Our study provides a clear insight on various factors that were associated with pre-hospital delay of MI patients in Northern regions of Bangladesh. Patients’ behavior and health seeking actions would increase the pre-hospital delay. Mis-information and wrong care seeking behavior were most likely due to lack of knowledge and awareness about common symptoms of MI, (8). Public awareness about symptoms of MI should be raised so that misinterpretations can be reduced. Moreover, patients should be encouraged to visit qualified physicians or hospitals and medical practice of non-qualified personnel should be restricted to reduce wrong diagnoses that may proof to be fatal for MI patients. Referral time, especially from private primary care hospitals should be reduced. Providing emergency diagnostic support in the primary care centers like ECG and cardiac troponin tests can reduce the referral time and thereby reduce the total pre-hospital delay. Proper use of ambulance service and the newly launched emergency call number (999) may reduce the delay, and these observations have been reported in other countries like Sweden (25).

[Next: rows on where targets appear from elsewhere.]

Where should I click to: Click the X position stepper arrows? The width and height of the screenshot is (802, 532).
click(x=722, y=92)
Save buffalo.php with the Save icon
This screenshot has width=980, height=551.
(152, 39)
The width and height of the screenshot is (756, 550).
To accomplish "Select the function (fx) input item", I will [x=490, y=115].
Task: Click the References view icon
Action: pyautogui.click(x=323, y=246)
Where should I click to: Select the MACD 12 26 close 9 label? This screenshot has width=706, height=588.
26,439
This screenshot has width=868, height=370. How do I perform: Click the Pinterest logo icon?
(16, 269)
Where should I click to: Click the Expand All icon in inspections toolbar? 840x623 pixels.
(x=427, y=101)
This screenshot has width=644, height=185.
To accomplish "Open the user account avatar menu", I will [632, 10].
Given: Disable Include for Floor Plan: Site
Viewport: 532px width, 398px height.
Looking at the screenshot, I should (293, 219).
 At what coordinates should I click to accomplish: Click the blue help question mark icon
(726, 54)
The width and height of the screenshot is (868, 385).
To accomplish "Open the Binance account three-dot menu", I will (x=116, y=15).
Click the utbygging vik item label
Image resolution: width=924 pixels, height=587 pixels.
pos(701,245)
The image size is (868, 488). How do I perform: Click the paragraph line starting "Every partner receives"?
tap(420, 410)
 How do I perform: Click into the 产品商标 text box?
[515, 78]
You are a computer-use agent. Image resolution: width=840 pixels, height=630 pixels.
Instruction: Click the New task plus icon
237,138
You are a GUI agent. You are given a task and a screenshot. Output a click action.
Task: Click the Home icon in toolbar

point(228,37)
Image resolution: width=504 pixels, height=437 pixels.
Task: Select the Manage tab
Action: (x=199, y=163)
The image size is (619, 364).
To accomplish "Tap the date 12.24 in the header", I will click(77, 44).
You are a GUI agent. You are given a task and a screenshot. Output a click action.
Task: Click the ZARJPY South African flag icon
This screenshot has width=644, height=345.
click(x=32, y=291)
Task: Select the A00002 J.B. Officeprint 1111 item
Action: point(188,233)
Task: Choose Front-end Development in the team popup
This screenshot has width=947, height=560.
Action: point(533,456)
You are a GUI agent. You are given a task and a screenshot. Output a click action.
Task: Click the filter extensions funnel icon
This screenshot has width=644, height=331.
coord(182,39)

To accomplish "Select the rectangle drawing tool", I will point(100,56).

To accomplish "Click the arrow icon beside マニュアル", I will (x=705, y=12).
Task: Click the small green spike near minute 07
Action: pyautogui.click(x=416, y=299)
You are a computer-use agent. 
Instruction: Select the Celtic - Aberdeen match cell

Strengths and limitations: One of the strengths of this study is that the sample population was from the Northern region of Bangladesh, and this covered a large portion of the national population. Moreover, patients’ symptoms, diagnoses and other clinical data were obtained from the medical records that reduced the risk of recall bias. The main limitation of this study is that it does not represent the overall population of the country. This was a cross sectional single-center study which doesn’t reflect cover the whole population sample of the country. The time of onset of symptoms and primary actions were based on patients’ statement gathered during the interview, and there was a possibility of recall bias. Moreover, convenience sampling method may also introduce sampling bias. This study did not include patients who did not reach the hospital, died shortly after admission, or died before they were fit for interview. Other than death during hospital stay, we did not study other forms of morbidities related to MI or its treatment.